More than one and half year after the amendments to China’s Anti-Monopoly Law (the “AML”) came into effect, the State Council of China approved on December 29, 2023 and published on January 26, 2024 revisions[1] to China’s merger control notification thresholds (the “State Council Order”).[2]

This blog post summarizes the main revisions introduced by the State Council Order to the merger control notification thresholds of China.

I.          Revenue-Based Thresholds Are Increased

The State Council Order raises the revenue-based thresholds that have been in effect in China since 2008.  The old and new thresholds are outlined in the table below.[3]

Alternative ThresholdsOld ThresholdsNew Thresholds
Revenue-based alternative test (1)Combined worldwide revenues > RMB 10B (c. USD1.4B; EUR 1.3B); and each of at least two undertakings’ China revenues > RMB 400M (c. USD 56.7M; EUR 52.3M)Combined worldwide revenues > RMB 12B (c. USD 1.7B; EUR 1.5B); and each of at least two undertakings’ China revenues > RMB 800M (c. USD 113.5M; EUR 104.6M)
Revenue-based alternative test (2)Combined China revenues > RMB 2B (c. USD 283.8M; EUR 261.6M); and each of at least two undertakings’ China revenues > RMB 400M (c. USD 56.7M; EUR 52.3M)Combined China revenues > RMB 4B (c. USD 567.6M; EUR 523.3M); and each of at least two undertakings’ China revenues > RMB 800M (c. USD 113.5M; EUR 104.6M)

II.        The Proposed Threshold for “Killer Acquisitions” Was Not Adopted

The revisions have been long anticipated and were previewed as part of the draft amendments to the “Provisions of the State Council on the Thresholds for Notifying Concentrations of Business Operators” (“Draft Provisions”) in 2022. The Draft Provisions originally proposed a new jurisdictional test based on market capitalization to capture the so-called “killer acquisitions” where the targets are often emerging companies with low revenues but high market capitalization. This new test was however not adopted.

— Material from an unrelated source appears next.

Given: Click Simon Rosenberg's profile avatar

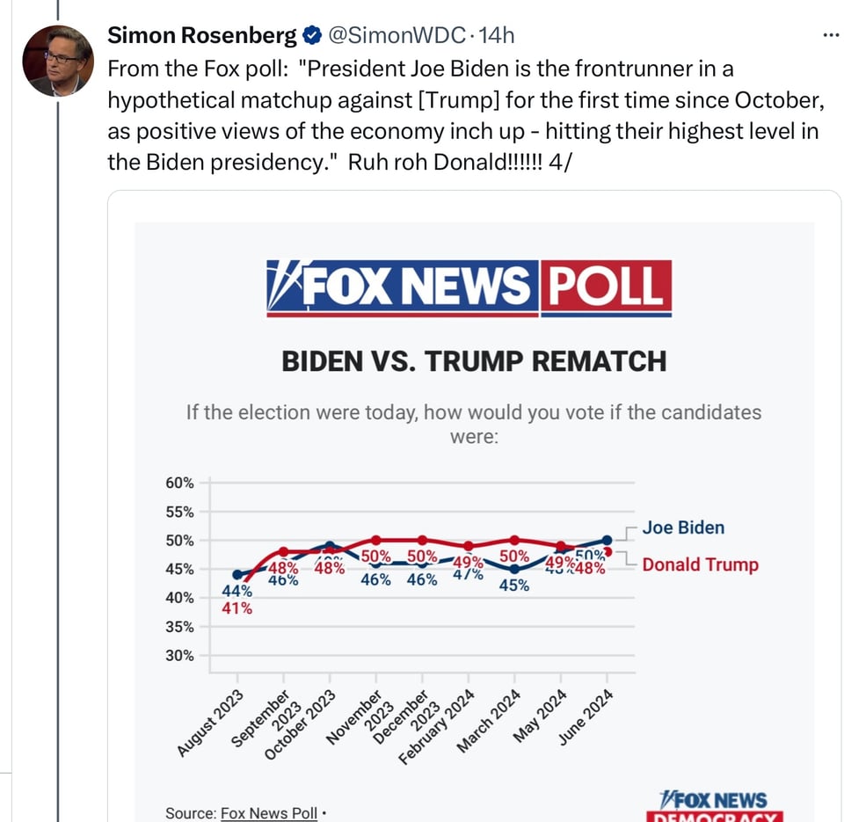Looking at the screenshot, I should pyautogui.click(x=58, y=60).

III.       SAMR’s Power to Investigate Below-Thresholds Transactions Was Reiterated

The State Council Order maintains the provision that allows SAMR to call in transactions that fall below the thresholds but there is evidence of anti-competitive effects.  However, no procedural guidance is provided on how the evidence would be collected or what the standard of review would be to determine likely anti-competitive effects.

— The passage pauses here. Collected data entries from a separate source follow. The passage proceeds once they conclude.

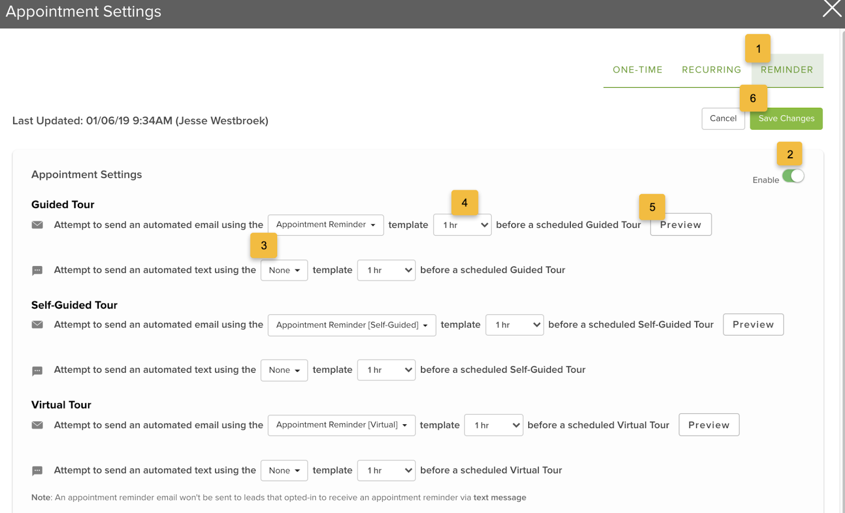845x513 pixels.
Task: Toggle the Enable switch for reminders
Action: pyautogui.click(x=793, y=176)
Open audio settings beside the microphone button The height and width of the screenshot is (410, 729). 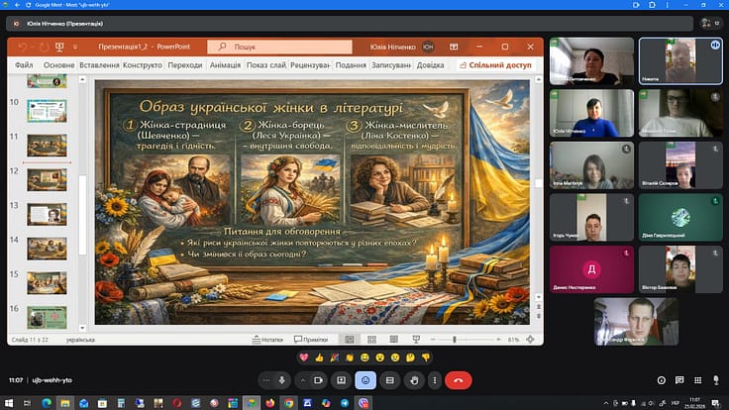266,379
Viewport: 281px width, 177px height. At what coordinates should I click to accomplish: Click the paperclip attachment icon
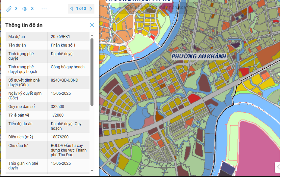tap(9, 9)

SAMR’s Measures on the Review of Concentrations of Undertakings also specify that SAMR may require below-thresholds transactions, whether implemented or not, be notified based on potential anti-competitive effects: if such transactions have not been implemented, they may not be implemented without notification and SAMR’s approval; if such transactions have been implemented, parties must submit the notification within 120 days after receiving SAMR’s request and take necessary measures (such as suspension of the implementation of the transaction) to mitigate the negative impact on competition.   

IV.       Other Revisions

The State Council Order introduces a new provision that mandates SAMR to investigate failure to notify transactions that meet the thresholds or have been called in by SAMR.  Pursuant to the AML, parties failing to notify or closing a transaction without SAMR’s approval (i.e., “jumping the gun”) could be fined, in transactions with anti-competitive effects, for up to 10% of the company’s total revenues from the preceding year; and in transactions with no anti-competitive effects, for up to RMB 5 million (c. USD 709K; EUR 653K).  The amounts can be multiplied by 2 to 5 times in egregious cases.  There is no clear guidance on whether the “total revenues” here refer to the buyer’s global revenues or Chinese revenues or the total revenues of the combined entity post-transaction.

In addition to monetary fines, Article 58 of the AML also empowers SAMR to order an infringing company to take measures to restore the pre-transaction situation including unwinding the transaction, divestment, and behavioral remedies.  Although SAMR has never ordered the unwinding of a transaction, the agency did impose behavioral remedies in the 2021 investigation of Tencent’s failure to notify its acquisition of China Music Group, which included terminating exclusive music copyright licenses and prohibiting certain anti-competitive commercial terms between Tencent and copyrights owners.

In addition, the State Council Order includes a new provision stating that SAMR shall assess the implementation of the merger control thresholds in accordance with economic development.  It remains to be seen whether this implies that SAMR will adjust the thresholds on an annual basis, similar to the practice followed by the U.S. agencies.

[1] The only other time the merger control notification thresholds of China underwent revision was in 2018.  That revision only involved a change of the reference to the Ministry of Commerce (“MOFCOM”) as the antitrust agency in charge of merger review to the “Anti-Monopoly Enforcement Agency of the State Council.”  This change was made to reflect the institutional reform that led to merging MOFCOM’s merger review division into a newly established agency, namely the State Administration for Market Regulation (“SAMR”).

[2] State Council Order No. 773 Public Notice.

[3] All revenue thresholds refer to the revenue in the preceding financial year.